Afinal o que é a maturidade espiritual?
1. É quando paras de tentar mudar os outros e te concentras em mudar-te a ti mesmo.
2. É quando aceitas as pessoas tal como elas são.
3. É quando entendes que todos estão certos na sua própria perspetiva.
4. É quando aprendes a "deixar ir".
5. É quando és capaz de não ter "expectativas" num relacionamento, e te dês pelo bem de se dar.
6. É quando entendes que o que fazes, fazes em nome da tua própria paz.
7. É quando paras de provar para o mundo aquilo que és.
8. É quando não buscas aprovação dos outros.
9. É quando paras de te comparares aos outros.

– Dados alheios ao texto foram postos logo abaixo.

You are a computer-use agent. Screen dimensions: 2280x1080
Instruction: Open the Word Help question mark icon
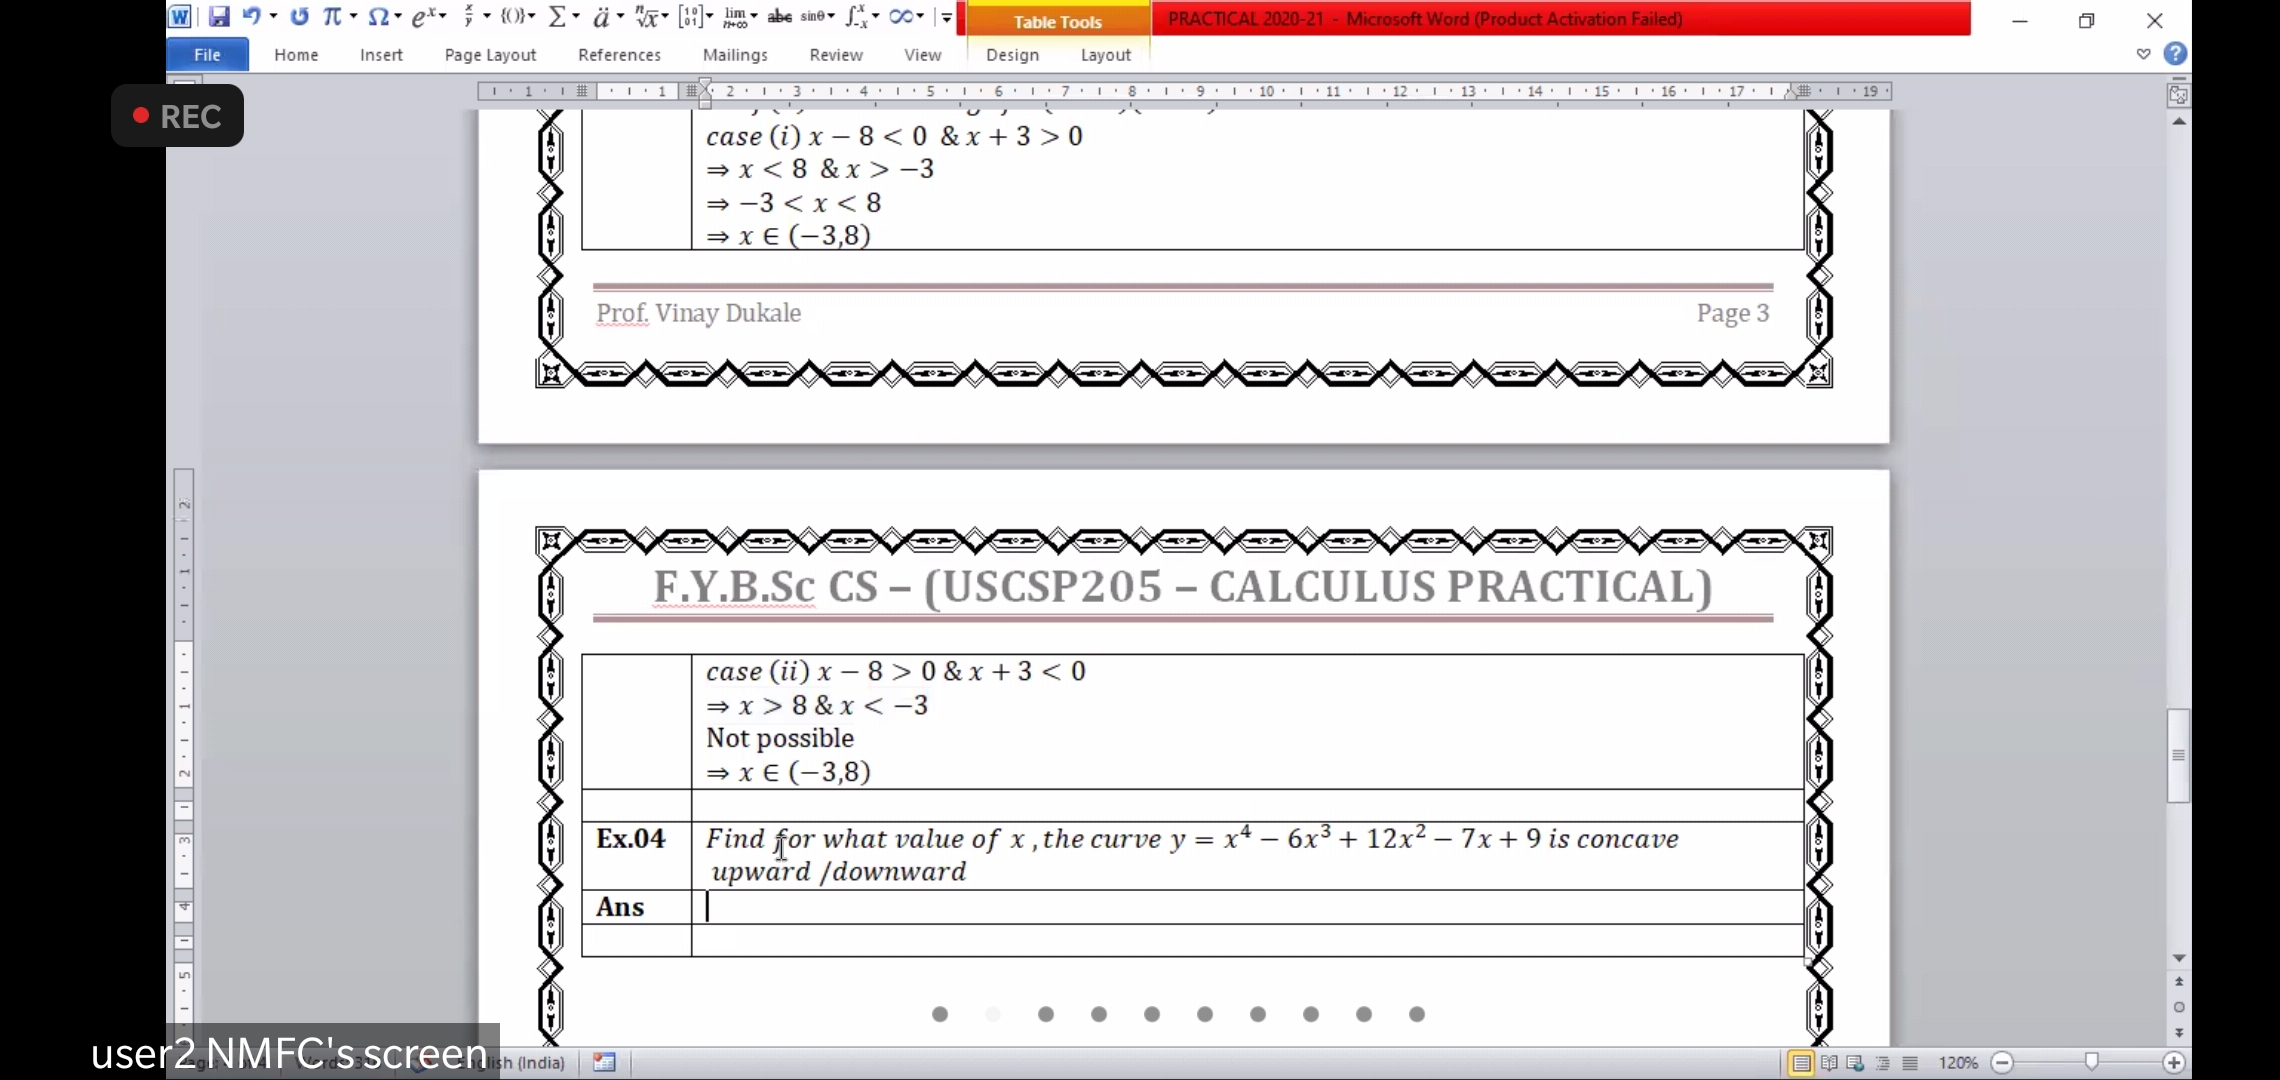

10. É quando estás em paz contigo mesmo.
11. É quando és capaz de distinguir entre "precisar" e "querer" e és capaz de deixar ir o teu querer.
12. É quando paras de associar "felicidade" a coisas materiais.

 

Depois desta, só me resta desejar-te a ti, e a mim igualmente, uma vida espiritualmente amadurecida. E feliz!